On Tue, 20 Oct 2009, Eric Masson wrote:

Good evening,

> vanhu <vanhu at FreeBSD.org> writes:
>
> 'Lut Yvan,
>
>> Another way to have this feature is to implement what we call "NAT
>> before VPN": you can configure your kernel (or do it for specific NAT
>> rules if you want to do a more flexible implementation) to do NAT
>> process before doing IPsec stuff.
>
> I've used it last week on a 8.0.2 F200. The major drawback is that an
> existing nat ruleset must be adapted (nomap rules for vpn networks that
> dont need nat) and that it can cause issues when activated
> (a reverse proxy located on a machine behind a bidirectionnal map woes
> when nat before vpn is activated, that's why I have to setup another box
> for natted vpns...)
>
>> OpenBSD's way of doing things seems interesting while reading very
>> quickly your link, I'll have to take some more time to really see
>> exactly what they are doing.....
>
> I agree with Ermal that duplicating nat information in pf and isakmpd is
> suboptimal and probably error-prone, but it seems to me that it's less
> intrusive than altering the ip stack.

I only had a quick look at the commit message being on the road.
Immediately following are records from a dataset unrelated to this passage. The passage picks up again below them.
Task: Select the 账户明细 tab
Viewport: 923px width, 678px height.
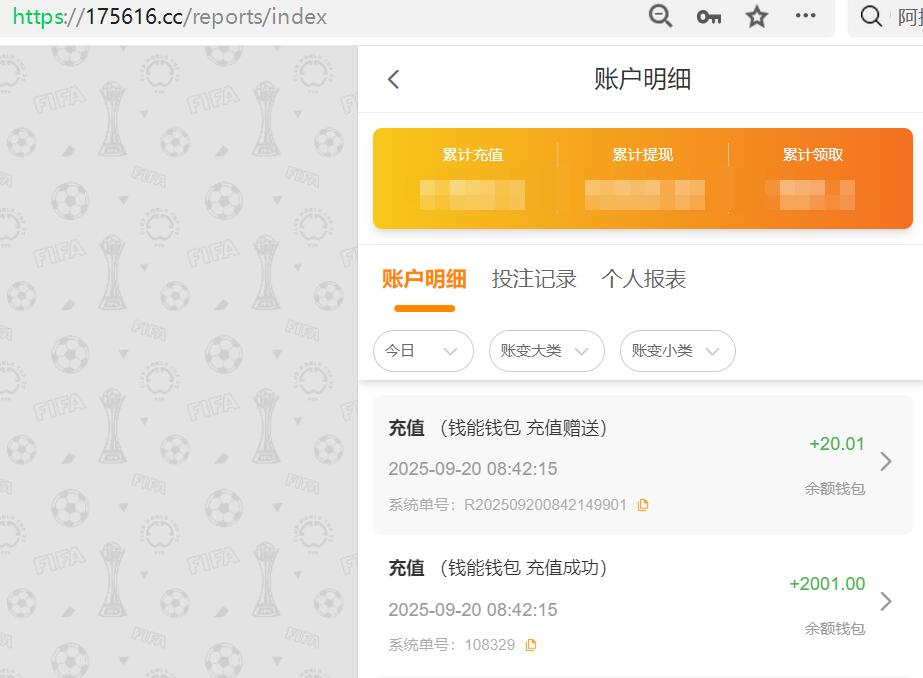Action: point(424,279)
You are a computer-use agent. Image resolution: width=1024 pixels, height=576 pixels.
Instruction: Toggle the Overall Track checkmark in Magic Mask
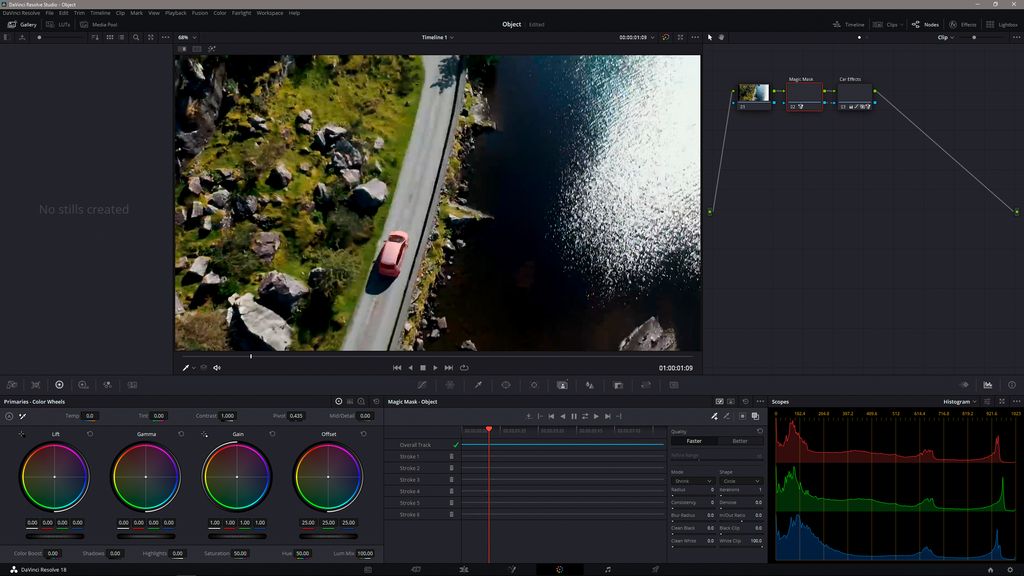(x=455, y=444)
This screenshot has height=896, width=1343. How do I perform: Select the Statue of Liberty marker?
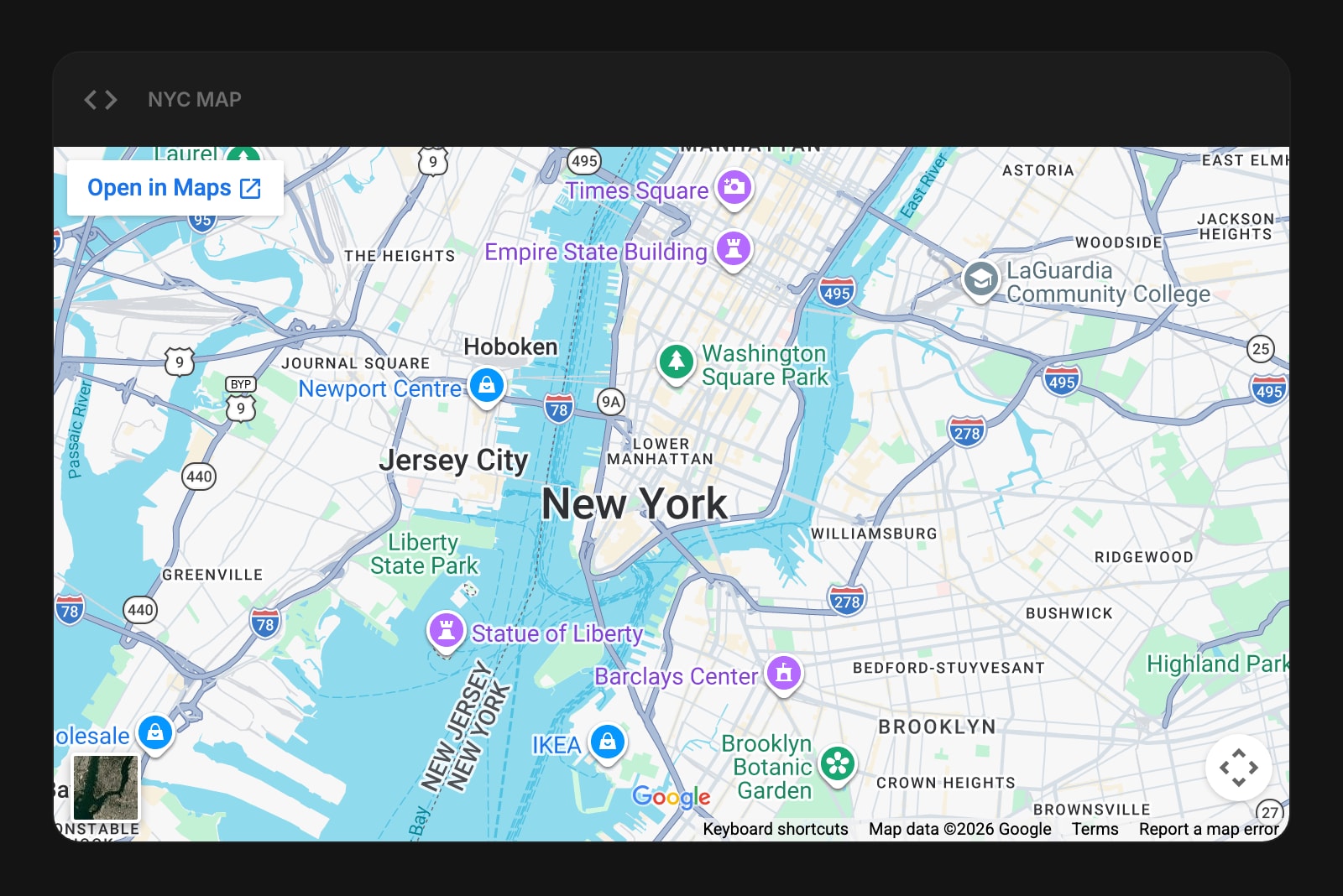click(447, 629)
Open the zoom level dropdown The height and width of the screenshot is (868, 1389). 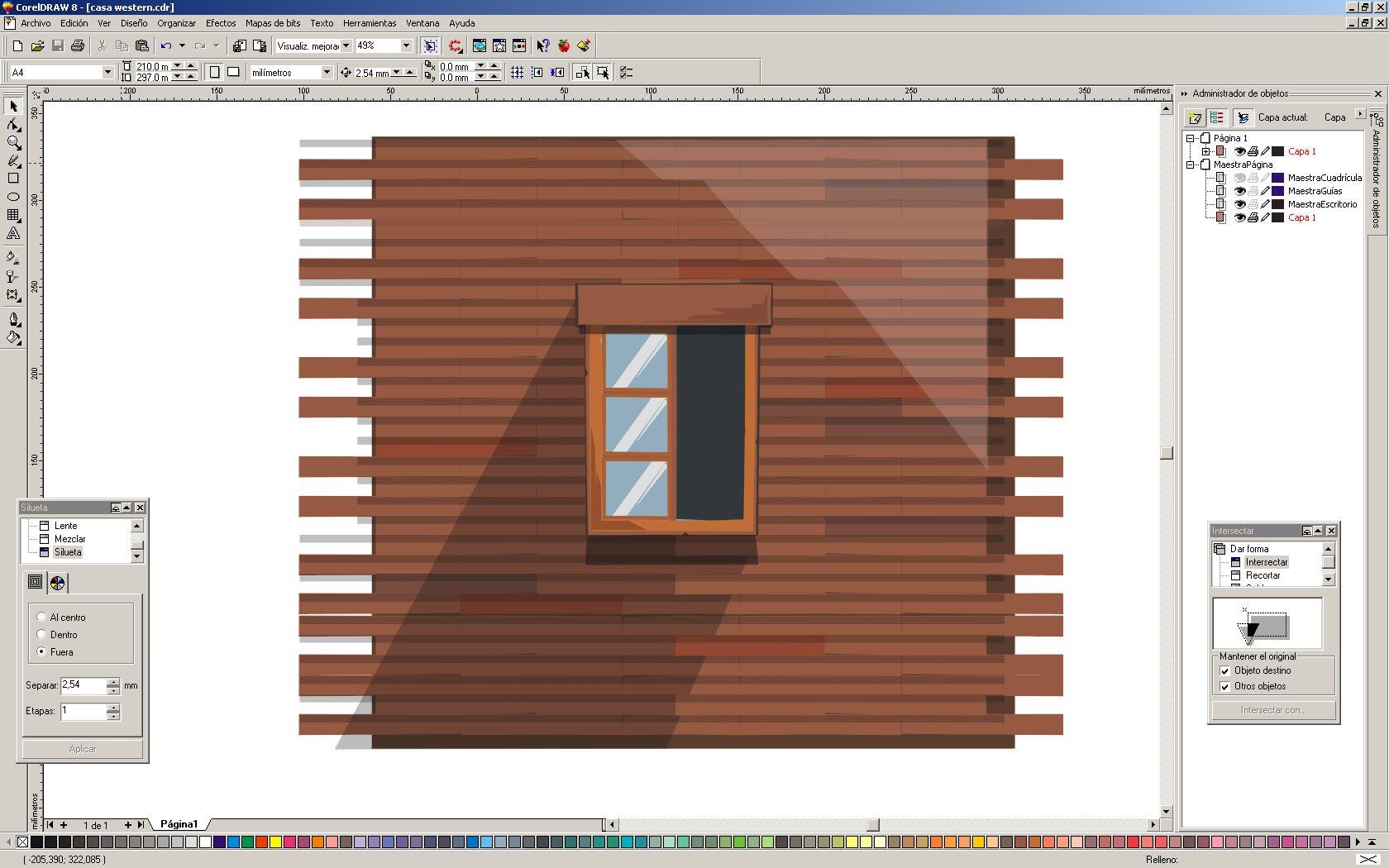pos(406,46)
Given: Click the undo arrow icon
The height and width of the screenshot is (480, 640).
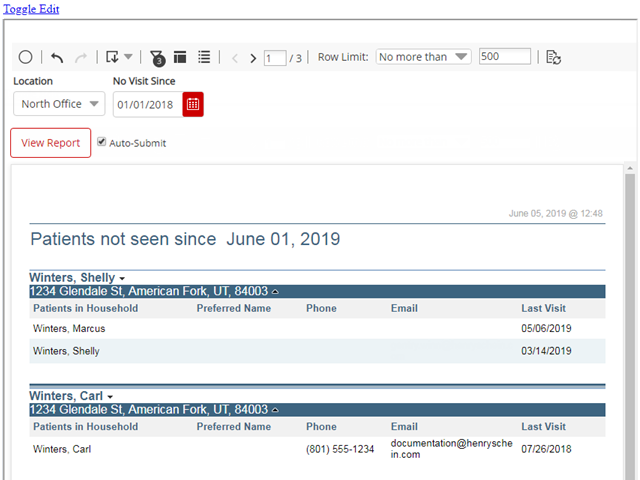Looking at the screenshot, I should [x=57, y=58].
I think Open seems to move further and further in the direction to be
an operating system around pf, rather than pf being a firewall
implementation for the OS, in some areas.  That kind of worries me -
also for further code sharing wrt to pf(4).

What I said before and will repeat is that if you want to use NAT and
VPN you want to do inside NAT (addmittingly handling the local machine
is a different story). I have done that years ago with ipfw. Then your
SA works on the NAT IP. I used it to avoid formerly RFC1918 address
collisions by NATing to an unrouted public IP for just the VPNs.
THe NAT IP will not be bound to any interface at all.

There is a reason major vendors have been doing inside and outside NAT
for ages now.  That pf cannot do that is bad and a design problem there.
The "commit Theo calls me insane for"  moves into the direction of
fixing that but when I talked to OpenBSD people at EuroBSDCon they said
something along the lines of "it's not entirely there yet and still
disabled because there are a few things that would work entirely as
expected".

There is abosultely no need to change the IP stack to accomplish that.


If you want to do it with pf + enc + NAT you can actually do that even
without patches but a bad ugly not to publish hack, that you will most
likely only want to do if you control all endpoints:
you add two policies: one with your internal network and one with your
NAT IP on both sides. racoon , configured correctly, will negotiate the
SA and share it for the tunnel endpoints for both policies.
The remote destination will never see a packet with a src of your
internal IPs but it will have a policy for it - else negotiation would
fail.  You may need to assure that no packets travel your way with the
1st, internal, policy in the firewall.

What I see with the OpenBSD change is that their hack does nothing but
get rid of the 1st policy for the internal network on the peer. Not
sure if they still need it locally or if they hacked the stack for
that; from what I see FreeBSD would have to do that.

/bz

-- 
Bjoern A. Zeeb         It will not break if you know what you are doing.